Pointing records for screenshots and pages

____

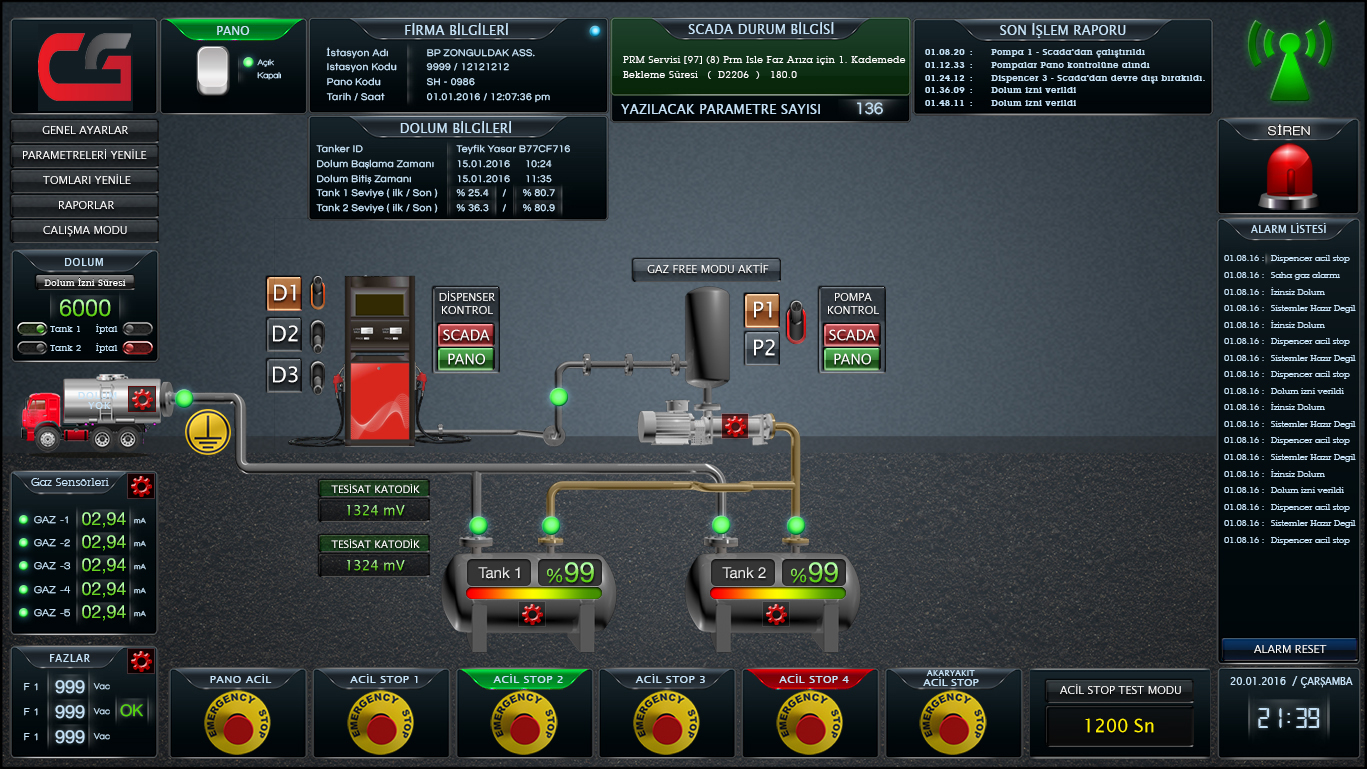Click the FAZLAR panel gear icon
This screenshot has height=769, width=1367.
141,660
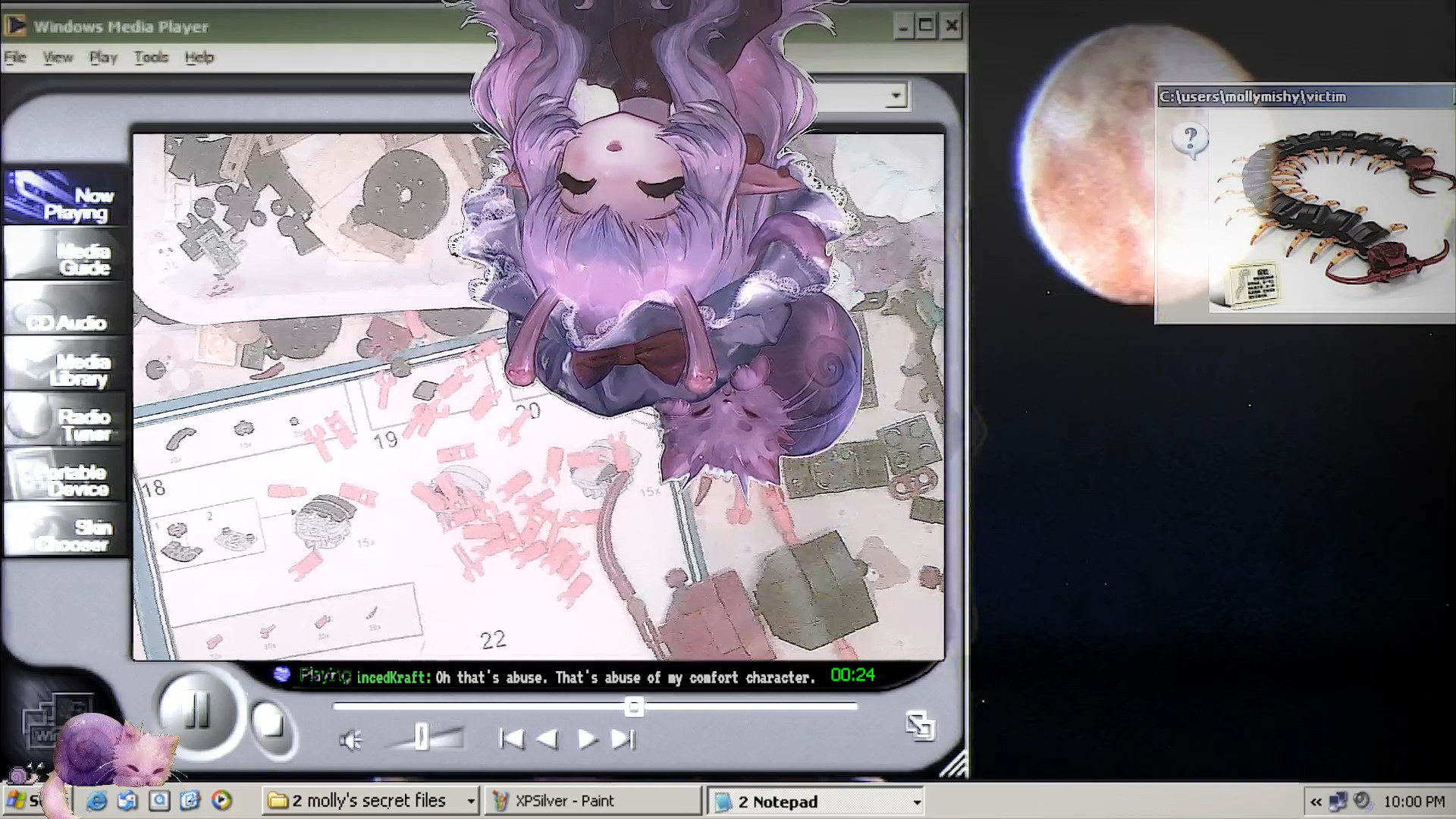Switch to compact mode via corner icon
Screen dimensions: 1456x819
point(920,726)
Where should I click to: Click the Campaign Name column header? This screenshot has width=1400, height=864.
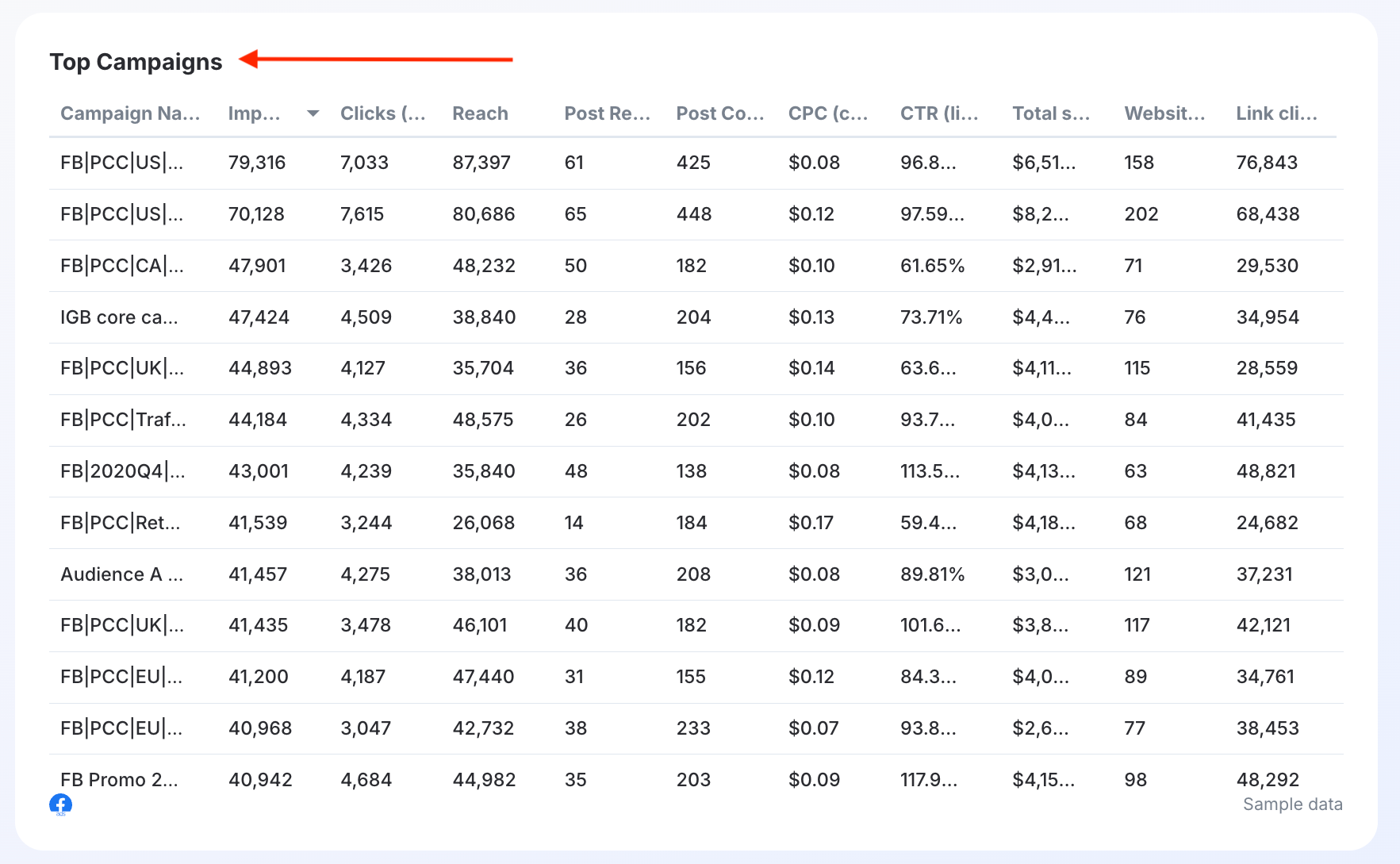tap(130, 113)
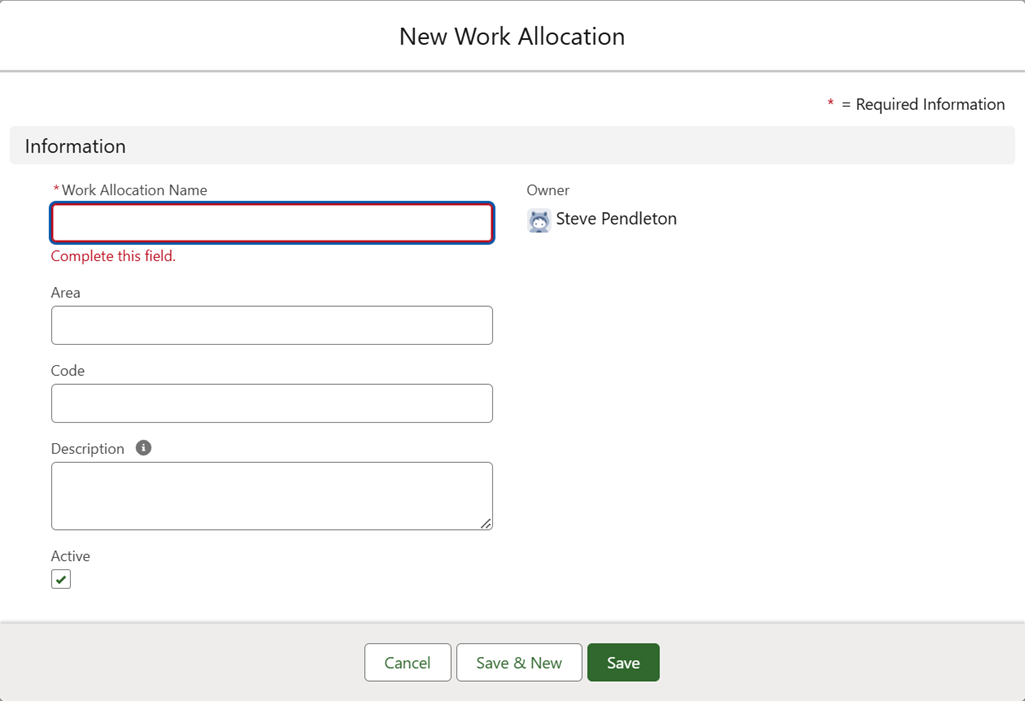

____

Copy out every row above word for word, leaving out the pictures.

**WRITTEN SOLUTION**.
Click the FAZLAR panel gear icon
This screenshot has height=769, width=1367.
141,660
Switch to compact mode via corner icon
Screen dimensions: 1456x819
point(920,726)
Where should I click to: Click the Campaign Name column header? This screenshot has width=1400, height=864.
tap(130, 113)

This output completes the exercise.